### What to work on
Reproduce each of the records below exactly, line for line, without changing anything.

───

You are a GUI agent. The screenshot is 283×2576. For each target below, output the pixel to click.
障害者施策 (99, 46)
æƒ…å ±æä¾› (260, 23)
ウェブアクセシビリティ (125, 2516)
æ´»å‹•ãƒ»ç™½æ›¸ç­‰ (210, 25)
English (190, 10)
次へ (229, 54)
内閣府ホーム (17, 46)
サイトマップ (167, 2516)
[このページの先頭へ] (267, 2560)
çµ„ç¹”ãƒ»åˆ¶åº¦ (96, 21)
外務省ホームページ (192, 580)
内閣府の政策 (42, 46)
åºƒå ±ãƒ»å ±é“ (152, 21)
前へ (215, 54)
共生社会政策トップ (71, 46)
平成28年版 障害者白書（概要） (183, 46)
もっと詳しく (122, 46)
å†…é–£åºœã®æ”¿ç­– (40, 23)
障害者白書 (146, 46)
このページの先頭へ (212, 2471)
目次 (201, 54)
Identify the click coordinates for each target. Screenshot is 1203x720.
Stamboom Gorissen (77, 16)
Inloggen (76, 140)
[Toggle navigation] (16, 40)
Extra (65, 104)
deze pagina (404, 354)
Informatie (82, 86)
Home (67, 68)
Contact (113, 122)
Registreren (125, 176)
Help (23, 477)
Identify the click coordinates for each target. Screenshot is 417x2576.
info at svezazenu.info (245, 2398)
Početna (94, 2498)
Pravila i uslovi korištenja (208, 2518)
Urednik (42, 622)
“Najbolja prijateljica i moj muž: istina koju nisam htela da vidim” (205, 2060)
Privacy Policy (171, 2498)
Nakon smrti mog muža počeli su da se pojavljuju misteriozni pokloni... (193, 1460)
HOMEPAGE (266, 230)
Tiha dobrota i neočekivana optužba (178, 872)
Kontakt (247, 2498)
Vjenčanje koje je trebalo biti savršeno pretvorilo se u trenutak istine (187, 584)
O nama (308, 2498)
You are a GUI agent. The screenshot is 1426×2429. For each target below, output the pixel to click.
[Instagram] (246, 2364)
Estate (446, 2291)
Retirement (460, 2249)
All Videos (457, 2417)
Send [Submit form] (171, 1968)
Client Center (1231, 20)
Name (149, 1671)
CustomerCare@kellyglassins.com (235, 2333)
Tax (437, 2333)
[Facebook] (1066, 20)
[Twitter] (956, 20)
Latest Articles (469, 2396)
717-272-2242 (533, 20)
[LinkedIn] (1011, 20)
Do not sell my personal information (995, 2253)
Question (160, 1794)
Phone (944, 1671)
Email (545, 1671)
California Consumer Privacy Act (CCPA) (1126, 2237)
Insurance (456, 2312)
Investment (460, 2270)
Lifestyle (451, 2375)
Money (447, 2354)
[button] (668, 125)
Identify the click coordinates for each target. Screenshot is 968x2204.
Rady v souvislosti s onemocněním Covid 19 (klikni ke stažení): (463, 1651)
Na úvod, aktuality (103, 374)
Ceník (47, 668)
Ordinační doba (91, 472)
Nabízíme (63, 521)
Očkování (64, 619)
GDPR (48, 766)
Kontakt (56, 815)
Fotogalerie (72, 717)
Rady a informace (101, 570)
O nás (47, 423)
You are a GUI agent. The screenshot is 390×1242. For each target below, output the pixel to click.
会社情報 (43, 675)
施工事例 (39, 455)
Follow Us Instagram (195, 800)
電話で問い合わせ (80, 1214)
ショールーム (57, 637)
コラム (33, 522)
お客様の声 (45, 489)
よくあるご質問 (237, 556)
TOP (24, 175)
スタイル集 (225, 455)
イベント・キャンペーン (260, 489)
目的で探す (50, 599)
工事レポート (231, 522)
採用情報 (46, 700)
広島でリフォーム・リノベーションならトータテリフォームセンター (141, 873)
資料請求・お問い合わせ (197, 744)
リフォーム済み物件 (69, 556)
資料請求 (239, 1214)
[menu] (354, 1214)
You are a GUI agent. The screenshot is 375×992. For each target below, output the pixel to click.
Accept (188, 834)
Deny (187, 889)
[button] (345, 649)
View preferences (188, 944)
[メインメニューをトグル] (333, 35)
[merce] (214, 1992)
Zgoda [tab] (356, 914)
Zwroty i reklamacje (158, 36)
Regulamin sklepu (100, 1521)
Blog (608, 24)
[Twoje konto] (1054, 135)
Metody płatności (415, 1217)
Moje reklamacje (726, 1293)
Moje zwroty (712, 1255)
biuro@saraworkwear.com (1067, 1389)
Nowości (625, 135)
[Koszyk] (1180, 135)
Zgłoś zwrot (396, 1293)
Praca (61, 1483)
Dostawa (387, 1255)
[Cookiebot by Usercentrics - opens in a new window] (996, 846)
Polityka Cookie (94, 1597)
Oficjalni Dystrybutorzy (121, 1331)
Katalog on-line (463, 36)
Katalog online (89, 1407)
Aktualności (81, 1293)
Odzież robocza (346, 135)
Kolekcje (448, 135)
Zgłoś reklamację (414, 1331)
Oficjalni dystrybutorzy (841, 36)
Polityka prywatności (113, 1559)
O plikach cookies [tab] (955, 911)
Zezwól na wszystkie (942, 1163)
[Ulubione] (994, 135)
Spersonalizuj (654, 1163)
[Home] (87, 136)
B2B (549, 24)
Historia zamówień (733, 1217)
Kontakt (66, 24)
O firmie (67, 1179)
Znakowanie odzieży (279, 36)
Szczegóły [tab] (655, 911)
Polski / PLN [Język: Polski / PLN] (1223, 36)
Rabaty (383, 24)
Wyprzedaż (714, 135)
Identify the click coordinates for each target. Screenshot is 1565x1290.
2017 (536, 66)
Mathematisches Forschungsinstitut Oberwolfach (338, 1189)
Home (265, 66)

───

### Reply
You are a GUI agent. The screenshot is 283×2576. For each target below, output the pixel to click.
障害者施策 (99, 46)
æƒ…å ±æä¾› (260, 23)
ウェブアクセシビリティ (125, 2516)
æ´»å‹•ãƒ»ç™½æ›¸ç­‰ (210, 25)
English (190, 10)
次へ (229, 54)
内閣府ホーム (17, 46)
サイトマップ (167, 2516)
[このページの先頭へ] (267, 2560)
çµ„ç¹”ãƒ»åˆ¶åº¦ (96, 21)
外務省ホームページ (192, 580)
内閣府の政策 (42, 46)
åºƒå ±ãƒ»å ±é“ (152, 21)
前へ (215, 54)
共生社会政策トップ (71, 46)
平成28年版 障害者白書（概要） (183, 46)
もっと詳しく (122, 46)
å†…é–£åºœã®æ”¿ç­– (40, 23)
障害者白書 (146, 46)
このページの先頭へ (212, 2471)
目次 (201, 54)
Identify the click coordinates for each target. Screenshot is 1203x720.
Stamboom Gorissen (77, 16)
Inloggen (76, 140)
[Toggle navigation] (16, 40)
Extra (65, 104)
deze pagina (404, 354)
Informatie (82, 86)
Home (67, 68)
Contact (113, 122)
Registreren (125, 176)
Help (23, 477)
Identify the click coordinates for each target. Screenshot is 417x2576.
info at svezazenu.info (245, 2398)
Početna (94, 2498)
Pravila i uslovi korištenja (208, 2518)
Urednik (42, 622)
“Najbolja prijateljica i moj muž: istina koju nisam htela da vidim” (205, 2060)
Privacy Policy (171, 2498)
Nakon smrti mog muža počeli su da se pojavljuju misteriozni pokloni... (193, 1460)
HOMEPAGE (266, 230)
Tiha dobrota i neočekivana optužba (178, 872)
Kontakt (247, 2498)
Vjenčanje koje je trebalo biti savršeno pretvorilo se u trenutak istine (187, 584)
O nama (308, 2498)
You are a GUI agent. The screenshot is 1426×2429. For each target below, output the pixel to click.
[Instagram] (246, 2364)
Estate (446, 2291)
Retirement (460, 2249)
All Videos (457, 2417)
Send [Submit form] (171, 1968)
Client Center (1231, 20)
Name (149, 1671)
CustomerCare@kellyglassins.com (235, 2333)
Tax (437, 2333)
[Facebook] (1066, 20)
[Twitter] (956, 20)
Latest Articles (469, 2396)
717-272-2242 (533, 20)
[LinkedIn] (1011, 20)
Do not sell my personal information (995, 2253)
Question (160, 1794)
Phone (944, 1671)
Email (545, 1671)
California Consumer Privacy Act (CCPA) (1126, 2237)
Insurance (456, 2312)
Investment (460, 2270)
Lifestyle (451, 2375)
Money (447, 2354)
[button] (668, 125)
Identify the click coordinates for each target. Screenshot is 968x2204.
Rady v souvislosti s onemocněním Covid 19 (klikni ke stažení): (463, 1651)
Na úvod, aktuality (103, 374)
Ceník (47, 668)
Ordinační doba (91, 472)
Nabízíme (63, 521)
Očkování (64, 619)
GDPR (48, 766)
Kontakt (56, 815)
Fotogalerie (72, 717)
Rady a informace (101, 570)
O nás (47, 423)
You are a GUI agent. The screenshot is 390×1242. For each target below, output the pixel to click.
会社情報 (43, 675)
施工事例 (39, 455)
Follow Us Instagram (195, 800)
電話で問い合わせ (80, 1214)
ショールーム (57, 637)
コラム (33, 522)
お客様の声 (45, 489)
よくあるご質問 (237, 556)
TOP (24, 175)
スタイル集 (225, 455)
イベント・キャンペーン (260, 489)
目的で探す (50, 599)
工事レポート (231, 522)
採用情報 (46, 700)
広島でリフォーム・リノベーションならトータテリフォームセンター (141, 873)
資料請求・お問い合わせ (197, 744)
リフォーム済み物件 (69, 556)
資料請求 (239, 1214)
[menu] (354, 1214)
You are a GUI agent. The screenshot is 375×992. For each target below, output the pixel to click.
Accept (188, 834)
Deny (187, 889)
[button] (345, 649)
View preferences (188, 944)
[メインメニューをトグル] (333, 35)
[merce] (214, 1992)
Zgoda [tab] (356, 914)
Zwroty i reklamacje (158, 36)
Regulamin sklepu (100, 1521)
Blog (608, 24)
[Twoje konto] (1054, 135)
Metody płatności (415, 1217)
Moje reklamacje (726, 1293)
Moje zwroty (712, 1255)
biuro@saraworkwear.com (1067, 1389)
Nowości (625, 135)
[Koszyk] (1180, 135)
Zgłoś zwrot (396, 1293)
Praca (61, 1483)
Dostawa (387, 1255)
[Cookiebot by Usercentrics - opens in a new window] (996, 846)
Polityka Cookie (94, 1597)
Oficjalni Dystrybutorzy (121, 1331)
Katalog on-line (463, 36)
Katalog online (89, 1407)
Aktualności (81, 1293)
Odzież robocza (346, 135)
Kolekcje (448, 135)
Zgłoś reklamację (414, 1331)
Oficjalni dystrybutorzy (841, 36)
Polityka prywatności (113, 1559)
O plikach cookies [tab] (955, 911)
Zezwól na wszystkie (942, 1163)
[Ulubione] (994, 135)
Spersonalizuj (654, 1163)
[Home] (87, 136)
B2B (549, 24)
Historia zamówień (733, 1217)
Kontakt (66, 24)
O firmie (67, 1179)
Znakowanie odzieży (279, 36)
Szczegóły [tab] (655, 911)
Polski / PLN [Język: Polski / PLN] (1223, 36)
Rabaty (383, 24)
Wyprzedaż (714, 135)
Identify the click coordinates for each target. Screenshot is 1565x1290.
2017 (536, 66)
Mathematisches Forschungsinstitut Oberwolfach (338, 1189)
Home (265, 66)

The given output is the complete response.